図書館のおすすめ絵本
子どもと絵本
一日一日、日が経つごとに赤ちゃんの表情が豊かになり、いろいろなことに興味をしめし動きが活発になるにつれて親ははらはらどきどきするものです。このような時期に、親は赤ちゃんと十分にスキンシップをしたりコミュニケーションをしていく必要があるようです。感性豊かで創造性豊かな子に育ってもらうために、絵本による読み聞かせはいかがでしょうか。
ところで、なかなか子育てにゆとりを持つことの難しい時代です。子育てすら大変なのに絵本など読んでやる時間などありません、と言われる方もあるかもしれません。しかしながら子どものことばと心を育むためには、親子が肌のぬくもりを感じながら絵本を通じてことばと心を通わす時間が必要です。また子どもと向き合うそうしたひとときこそ、お父さんやお母さんにとっても心安らぐ楽しい時間となるのではないでしょうか。
どうぞ絵本を読んであげてみてください。絵本を読んであげることに難しい技術や能力はいりません。素直にゆっくりと心をこめて読んであげてください。お父さんお母さんのやさしい声で語られることばが絵本の絵を動かし、子どもの目の前で楽しい物語の世界が広がっていくでしょう。お父さんやお母さんに抱っこされて絵本を読んでもらう子どもは、きっと両親の大きな愛情を肌で感じながら感性と創造性豊かな子に育ってくれることでしょう。『図書館のおすすめ絵本』は、絵本を通じて子どもとお父さんお母さんとの豊かな出会いを願って編みました。ご家庭で絵本を楽しむきっかけにしていただければ幸いです。
たつの市立図書館
0歳〜1歳向き
いないいないばあ

松谷みよ子文
瀬川康男絵
童心社
親と子の昔からの伝承あそびにならって、動物たちが「いないいないばあ」をしてくれます。絵本を読みながら子どもと一緒に、楽しく遊べます。
おつきさまこんばんは

林明子作
福音館書店
夜になり、空が暗くなると、屋根の上が明るくなって、まあるいお月さまが出ました。ところが、黒い雲がお月さまにお話をしにきて、お月さまの顔を隠してしまいました。紺色の夜空と黄色いお月さまが、鮮やかに描かれています。
おててがでたよ

林明子作
福音館書店
頭から服をすっぽりかぶった赤ちゃん。手を出し、顔を出し、右足を出し、もう一つの足がなかなか出てきません。やっと左足が出てきたときの赤ちゃんのうれしそうな表情が印象的です。
おにぎり

平山和子絵
福音館書店
「ごはんをたいて てのひらに、みずをつけて しおをつけて ごはんをのせて あつ、あつ。ふっ、ふっ。」ご飯の熱さや、匂いまで感じられ、本当にほかほかのご飯でおにぎりを作っているようです。

☆ ☆ ☆ ☆

*やること*:
1) 絵本紹介の文章で取り上げられている絵本の書名をすべて挙げてください。
2) 絵本紹介の文章のうち、「ところで、なかなか子育てにゆ」から「にしていただければ幸いです。」までを、両端を含めて正確に書き写してください。

*データ抜粋*:
☆ ☆ ☆ ☆

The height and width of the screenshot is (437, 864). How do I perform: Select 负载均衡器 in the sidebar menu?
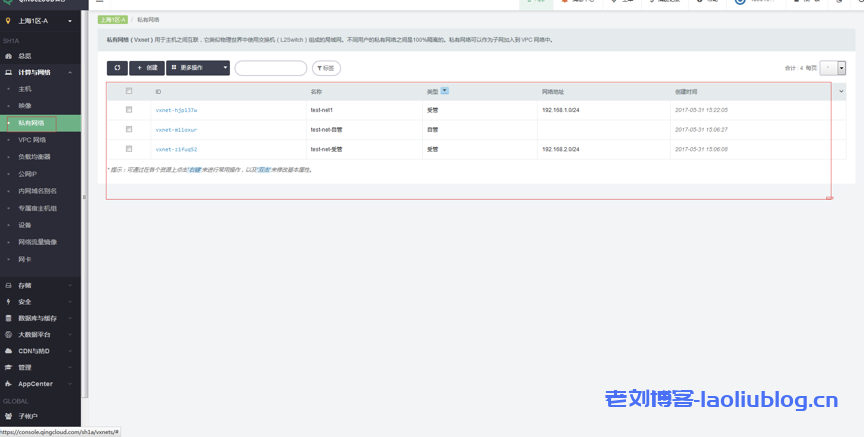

☆ ☆ ☆ ☆

*出力一覧*:
1)
いないいないばあ
おつきさまこんばんは
おててがでたよ
おにぎり

2)
ところで、なかなか子育てにゆとりを持つことの難しい時代です。子育てすら大変なのに絵本など読んでやる時間などありません、と言われる方もあるかもしれません。しかしながら子どものことばと心を育むためには、親子が肌のぬくもりを感じながら絵本を通じてことばと心を通わす時間が必要です。また子どもと向き合うそうしたひとときこそ、お父さんやお母さんにとっても心安らぐ楽しい時間となるのではないでしょうか。
どうぞ絵本を読んであげてみてください。絵本を読んであげることに難しい技術や能力はいりません。素直にゆっくりと心をこめて読んであげてください。お父さんお母さんのやさしい声で語られることばが絵本の絵を動かし、子どもの目の前で楽しい物語の世界が広がっていくでしょう。お父さんやお母さんに抱っこされて絵本を読んでもらう子どもは、きっと両親の大きな愛情を肌で感じながら感性と創造性豊かな子に育ってくれることでしょう。『図書館のおすすめ絵本』は、絵本を通じて子どもとお父さんお母さんとの豊かな出会いを願って編みました。ご家庭で絵本を楽しむきっかけにしていただければ幸いです。